10 – Metro

Quaid corrió pasillo abajo, pasando al lado de las puertas de los demás apartamentos, evitando coger el ascensor. Escuchó cómo subía y disminuía su velocidad; ¡seguro que eran los matones! Si le veían, podía considerarse hombre muerto. Tenía la pistola, pero ellos dispondrían de diez veces su capacidad de fuego. Se lanzó a través de una puerta marcada salida justo antes de que se abrieran las puertas del ascensor.

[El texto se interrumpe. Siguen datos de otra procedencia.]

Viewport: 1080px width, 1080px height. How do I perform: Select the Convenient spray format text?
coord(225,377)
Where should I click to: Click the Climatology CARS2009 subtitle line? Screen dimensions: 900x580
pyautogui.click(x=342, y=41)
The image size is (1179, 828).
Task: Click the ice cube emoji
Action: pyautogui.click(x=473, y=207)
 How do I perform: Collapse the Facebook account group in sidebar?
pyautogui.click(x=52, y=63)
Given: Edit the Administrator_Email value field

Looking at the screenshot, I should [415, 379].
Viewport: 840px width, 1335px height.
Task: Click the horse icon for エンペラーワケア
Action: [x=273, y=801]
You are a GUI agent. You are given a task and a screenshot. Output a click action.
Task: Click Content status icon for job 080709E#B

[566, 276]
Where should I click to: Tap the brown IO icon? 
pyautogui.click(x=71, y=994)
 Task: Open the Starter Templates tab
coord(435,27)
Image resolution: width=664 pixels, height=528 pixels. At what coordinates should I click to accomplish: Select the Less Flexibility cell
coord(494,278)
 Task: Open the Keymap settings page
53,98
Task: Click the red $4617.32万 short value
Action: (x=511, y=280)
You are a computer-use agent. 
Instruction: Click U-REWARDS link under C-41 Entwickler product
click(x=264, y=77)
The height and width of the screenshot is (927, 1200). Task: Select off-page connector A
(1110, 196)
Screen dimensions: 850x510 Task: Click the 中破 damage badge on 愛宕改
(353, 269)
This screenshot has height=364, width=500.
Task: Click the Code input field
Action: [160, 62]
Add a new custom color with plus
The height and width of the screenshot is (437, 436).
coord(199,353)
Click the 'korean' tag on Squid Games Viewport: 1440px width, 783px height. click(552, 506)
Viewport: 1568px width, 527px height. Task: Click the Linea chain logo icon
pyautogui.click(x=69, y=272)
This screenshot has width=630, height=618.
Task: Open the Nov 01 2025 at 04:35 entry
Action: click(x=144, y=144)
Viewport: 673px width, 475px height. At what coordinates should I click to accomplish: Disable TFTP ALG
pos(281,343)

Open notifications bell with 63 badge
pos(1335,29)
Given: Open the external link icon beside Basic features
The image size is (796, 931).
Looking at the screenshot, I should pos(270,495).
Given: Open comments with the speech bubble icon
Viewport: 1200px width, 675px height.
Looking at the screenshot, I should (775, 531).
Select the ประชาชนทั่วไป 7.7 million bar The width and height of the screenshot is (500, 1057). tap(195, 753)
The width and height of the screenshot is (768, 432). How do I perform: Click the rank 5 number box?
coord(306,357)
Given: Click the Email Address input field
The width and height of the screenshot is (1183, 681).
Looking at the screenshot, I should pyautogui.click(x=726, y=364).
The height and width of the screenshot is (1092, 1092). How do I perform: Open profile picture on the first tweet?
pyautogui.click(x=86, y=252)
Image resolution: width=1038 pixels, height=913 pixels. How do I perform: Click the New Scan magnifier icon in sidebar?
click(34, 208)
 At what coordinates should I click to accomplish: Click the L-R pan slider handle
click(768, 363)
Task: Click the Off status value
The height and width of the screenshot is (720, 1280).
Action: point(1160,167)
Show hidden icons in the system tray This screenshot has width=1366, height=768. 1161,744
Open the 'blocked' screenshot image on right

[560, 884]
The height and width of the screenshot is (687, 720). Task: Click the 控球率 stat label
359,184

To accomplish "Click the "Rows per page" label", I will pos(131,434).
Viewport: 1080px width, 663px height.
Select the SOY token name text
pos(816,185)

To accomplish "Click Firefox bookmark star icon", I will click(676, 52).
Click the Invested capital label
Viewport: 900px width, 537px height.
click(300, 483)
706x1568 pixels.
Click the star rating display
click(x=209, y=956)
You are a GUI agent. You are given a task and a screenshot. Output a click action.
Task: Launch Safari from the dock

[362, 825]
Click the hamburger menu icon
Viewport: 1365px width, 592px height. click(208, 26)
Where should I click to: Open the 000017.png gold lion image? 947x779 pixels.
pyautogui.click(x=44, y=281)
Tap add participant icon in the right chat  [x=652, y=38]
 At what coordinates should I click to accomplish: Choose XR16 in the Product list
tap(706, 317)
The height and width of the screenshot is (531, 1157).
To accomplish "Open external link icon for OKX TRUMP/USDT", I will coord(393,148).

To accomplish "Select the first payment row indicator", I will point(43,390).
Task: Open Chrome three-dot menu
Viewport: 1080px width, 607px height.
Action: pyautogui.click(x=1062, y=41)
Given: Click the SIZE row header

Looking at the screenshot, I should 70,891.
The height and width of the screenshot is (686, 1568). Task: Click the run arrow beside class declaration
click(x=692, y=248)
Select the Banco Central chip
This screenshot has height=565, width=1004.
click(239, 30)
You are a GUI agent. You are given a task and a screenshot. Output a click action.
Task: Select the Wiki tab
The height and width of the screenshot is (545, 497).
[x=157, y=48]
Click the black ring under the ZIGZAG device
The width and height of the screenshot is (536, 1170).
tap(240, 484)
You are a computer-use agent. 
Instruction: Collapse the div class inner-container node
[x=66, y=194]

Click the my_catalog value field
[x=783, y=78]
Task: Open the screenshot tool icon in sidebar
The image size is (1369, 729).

Contuvo el aliento y se aplastó contra una pared, aguzando el oído. Oyó cómo salían y cargaban contra su apartamento: uno, dos, tres, cuatro. Cómo podía contar su número con semejante exactitud por el sonido de sus pies no lo sabía; seguro que en algún lugar, en algún momento, debió recibir un entrenamiento muy especial, y todo ello estaría en aquella parte de su memoria que habían borrado. Quizá fuera igual que el hombre que, de un vistazo, era capaz de contar una manada de vacas: contaba las piernas y las dividía por cuatro. En esta ocasión no se trataba de ninguna broma; lo único que podía escuchar eran las pisadas, que superaban en número a los hombres que las producían.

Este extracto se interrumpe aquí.